Nick Trefethen, Professor of Numerical Analysis at University of Oxford, is the 2020 recipient of the John von Neumann Prize
, the highest honor and flagship lecture of Society for Industrial and Applied Mathematics (SIAM)
, in recognition of his ground-breaking contributions across many areas of numerical analysis. He is well known as the inventor of pseudospectra for the study of non-normal matrices and operators.
Trefethen earned his A.B. in Applied Mathematics from Harvard University (1977), followed by his M.S. in Computer Science and Numerical Analysis from Stanford University (1980), and finally his Ph.D. also in Computer Science and Numerical Analysis from Stanford University (1982). Outside of his accomplishments in academia he has also served as SIAM President (2011-2012) and is a SIAM Fellow (Class of 2009).
As an author he is known for his books Numerical Linear Algebra (SIAM, 1997, with David Bau, III), Spectral Methods in MATLAB (SIAM, 2000), Schwarz-Christoffel Mapping (Cambridge U. Press, 2002, with Toby Driscoll), Spectra and Pseudospectra: The Behavior of Nonnormal Matrices and Operators (Princeton, 2005, with Mark Embree), and Approximation Theory and Approximation Practice (SIAM, 2013), with the newest book Exploring ODEs, which appeared in 2017 (with Asgeir Birkisson and Toby Driscoll). He also published a collection of micro-essays called Trefethen's Index Cards (World Scientific, 2011).

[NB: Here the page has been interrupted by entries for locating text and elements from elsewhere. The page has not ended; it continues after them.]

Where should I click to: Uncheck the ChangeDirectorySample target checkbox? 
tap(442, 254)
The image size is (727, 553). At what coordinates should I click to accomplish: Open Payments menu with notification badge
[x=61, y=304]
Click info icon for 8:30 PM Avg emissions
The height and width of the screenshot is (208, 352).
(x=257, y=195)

SIAM awards the John von Neumann Prize annually to an individual for outstanding and distinguished contributions to the field of applied mathematics and for the effective communication of these ideas to the community. It is one of SIAM’s most distinguished prizes as well as an important lecture at the SIAM Annual Meeting. The selection committee states, “He is an outstanding expositor of applied mathematics and his books are beautifully written, widely accessible, and highly original.”
The John von Neumann Lecture was established in 1959 to honor von Neumann, a Hungarian-American mathematician, physicist, and computer scientist, whose seminal work helped lead to the founding of modern computing.